Figure S3 shows the SEM image of the sensor surface. We can clearly see that the miRNA-133a specimens were bound to the probe surface. The goal of our study was to also present a new application of U-shaped optical fibers to detect the Mahlavu fragment, which would be of substantial value for prophylaxis, diagnosis, and prognosis of diseases, including cancer.
4. Conclusions
We provided a tool for miRNA-133a of hepatocellular carcinoma (HCC) feature diagnosis that could be promising, using nanoparticle markers on a U-shaped optical fiber. This study demonstrated the use of a U-shaped optical fiber as a novel biosensing tool to detect the feature of Mahlavu in hepatocellular carcinoma (HCC). Specifically, the U-shaped optical fiber was used as a biosensor for microRNA detection. It was easily fabricated by the lamping process and packaged in a quartz tube to eliminate human negligence. In addition, silanization and electrostatic self-assembly were used to bind gold nanoparticles and the miRNA-133a probe onto the fiber surface. In order to prove the functionality of the developed biosensor, experiments were conducted with three types of specimens, including Mahlavu, SK-He1, and miRNA-133a standard samples.
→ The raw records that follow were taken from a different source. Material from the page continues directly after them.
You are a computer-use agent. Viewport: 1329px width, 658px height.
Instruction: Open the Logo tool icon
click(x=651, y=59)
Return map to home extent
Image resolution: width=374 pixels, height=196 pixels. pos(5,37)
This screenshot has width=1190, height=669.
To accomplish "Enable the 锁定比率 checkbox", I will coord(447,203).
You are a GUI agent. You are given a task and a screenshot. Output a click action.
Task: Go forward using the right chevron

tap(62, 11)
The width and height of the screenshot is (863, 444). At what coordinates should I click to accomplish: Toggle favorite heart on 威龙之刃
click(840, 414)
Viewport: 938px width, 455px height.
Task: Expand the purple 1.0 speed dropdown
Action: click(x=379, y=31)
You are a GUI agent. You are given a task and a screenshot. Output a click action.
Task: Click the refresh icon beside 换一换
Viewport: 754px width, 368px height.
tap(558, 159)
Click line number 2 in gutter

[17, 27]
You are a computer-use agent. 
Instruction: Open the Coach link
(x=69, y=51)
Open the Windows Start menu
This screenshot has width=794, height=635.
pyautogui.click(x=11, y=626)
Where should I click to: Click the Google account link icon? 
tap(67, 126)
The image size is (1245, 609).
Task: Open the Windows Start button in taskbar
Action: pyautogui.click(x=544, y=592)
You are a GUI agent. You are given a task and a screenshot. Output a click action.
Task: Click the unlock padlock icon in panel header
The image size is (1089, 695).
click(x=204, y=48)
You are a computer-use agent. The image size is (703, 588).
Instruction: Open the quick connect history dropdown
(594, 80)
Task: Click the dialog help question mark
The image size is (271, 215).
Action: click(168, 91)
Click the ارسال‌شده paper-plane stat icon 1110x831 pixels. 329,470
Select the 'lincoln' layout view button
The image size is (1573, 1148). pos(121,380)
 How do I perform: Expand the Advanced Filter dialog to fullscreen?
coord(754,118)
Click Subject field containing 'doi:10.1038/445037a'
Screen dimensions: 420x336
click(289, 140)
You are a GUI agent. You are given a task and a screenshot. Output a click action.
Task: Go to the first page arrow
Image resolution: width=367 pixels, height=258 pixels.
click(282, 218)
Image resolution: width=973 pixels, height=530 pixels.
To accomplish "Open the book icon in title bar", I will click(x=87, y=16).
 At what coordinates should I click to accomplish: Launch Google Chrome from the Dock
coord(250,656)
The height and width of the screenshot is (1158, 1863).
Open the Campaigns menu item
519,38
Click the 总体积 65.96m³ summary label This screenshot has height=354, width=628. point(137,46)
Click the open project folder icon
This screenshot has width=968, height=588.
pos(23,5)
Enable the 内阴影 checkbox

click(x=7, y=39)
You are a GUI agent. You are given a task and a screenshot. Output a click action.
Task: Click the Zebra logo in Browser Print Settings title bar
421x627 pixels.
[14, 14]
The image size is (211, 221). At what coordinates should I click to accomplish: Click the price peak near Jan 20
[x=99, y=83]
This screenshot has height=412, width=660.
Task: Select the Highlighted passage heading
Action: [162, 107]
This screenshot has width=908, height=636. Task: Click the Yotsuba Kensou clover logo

In the miRNA-133a detection, the sensitivity of the transmission loss was 0.744 dB/log nM with R2 = 0.957 and a detection limit of 0.5 nM. The SK-Hep1 served as a control, and therefore there was no variation in the spectrum. These results showed that the developed fiber biosensor is highly specific to the miRNA-133a gene fragment. Moreover, for the Mahlavu fragment detection results, the R2 = 0.914 at degree two, and R2 = 0.839 at degree one for the wavelength shift was based on a polynomial fit. The sensitivity and linear regressions of the wavelength shift were 27.352 dB/log ng/mL and 0.886, respectively, while the detection limit was 0.0133 ng/mL. These results showed that the developed biosensor provides excellent sensitivity for Mahlavu specimen detection. The experimental results also showed that the transmission loss decreased as the concentration of the surrounding medium increased, consistent with the theoretical description. Therefore, the developed biosensor could be valuable for clinical miRNA detection and has high potential for application in the prophylaxis, diagnosis, and prognosis of diseases and cancer.